The themes this film tackles are familiar but well executed. A moral ideal like “Don’t judge a book by its cover” ring true, as the initial introduction of Lloyd plays out. The other passengers on the train avoid sitting across from him – and when he breaks into song, it seems to only toughen their resolve to completely ignore him. Why? He’s clearly crazy, and it’s best to not make eye contact and just keep your distance. If you’ve ever ridden on a New York subway, then you’ve probably encountered someone similar to Lloyd:  a person who is clearly homeless with a cart of some kind, with what one assumes is all their worldly possessions. This movie makes us reflect on our own behaviors towards the people we meet in day-to-day life without passing judgment on us for our actions, but rather encouraging us to reach out and communicate.

Caleb at one point remarks at how poorly our society communicates, despite having so many different ways to do so. The message he is going for initially seems a little on the nose, but it does help put the movie into perspective. Most of the people on the train are going through some very tough situations. However, it seems each of them would rather carry their burdens by themselves rather than asking, trusting, or relying on someone else. It is clearly crushing each individual, and this moment where they find themselves unable to keep moving is indicative of their respective breaking points.

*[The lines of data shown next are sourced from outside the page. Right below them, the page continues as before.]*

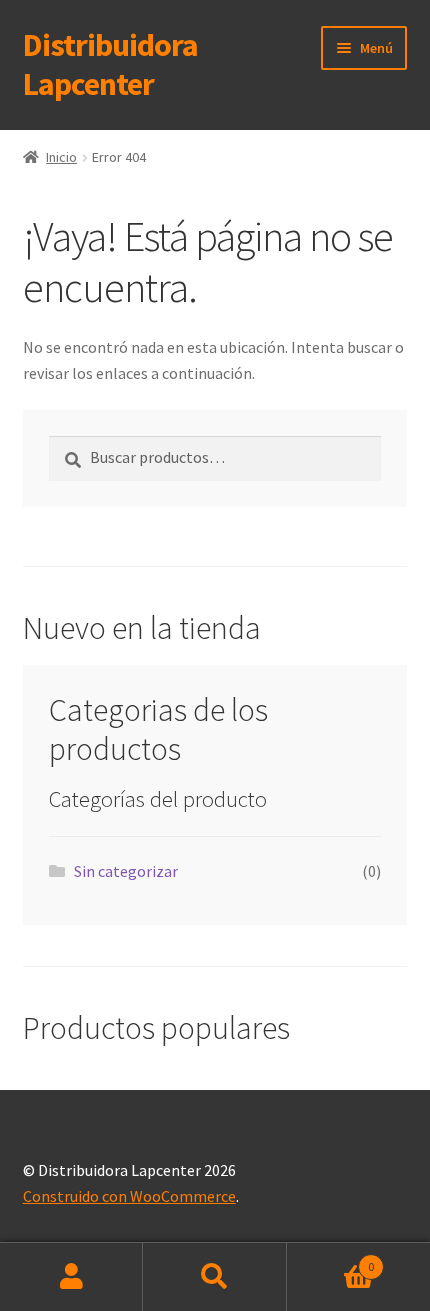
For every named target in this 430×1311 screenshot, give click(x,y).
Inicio (61, 157)
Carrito (331, 1259)
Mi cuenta (71, 1277)
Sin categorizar (126, 871)
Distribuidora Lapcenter (110, 64)
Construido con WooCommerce (129, 1196)
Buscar (214, 1277)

In fact, I think the name of this film has multiple meanings. Sure, the surface answer for the name “Stuck” is that the characters find themselves in that very situation: stuck together in a subway car. However, each character is stuck in their individual situations and must decide how to proceed from this moment, then the next, and then the next…much like we are stuck in our current situation, and we have to decide “how do we go from here?”. Of course, the hope is that we can unstick ourselves, but it is our actions and choices that will decide our future positions, and that feeling of being helplessly locked in a room with people of whom we would probably never interact with.

There is a really ambitious sequence in the movie where Caleb gets to discuss his art with Lloyd. The scenes here rely heavily on CG superhero elements. To me, they look pretty decent, considering this is clearly a low-budget indie film. This scene plays a major part later in the narrative, and the emotional catharsis for the audience – so I’m glad Berry didn’t decide to cut this from the movie for budgetary reasons. Even if you find the effects to be subpar, the role it plays in Caleb’s arc is crucial.

Final thoughts…

I truly loved all the performances in this film. Even the scenes that got a little heavy-handed when the issues of race are brought up in a bit of melodrama were executed very well. The musical performances were strong and enjoyable, plus this kind of musical isn’t one I’d seen before. Stuck earns the Must See rating, and I encourage you to seek it out through whatever platform it is available to you.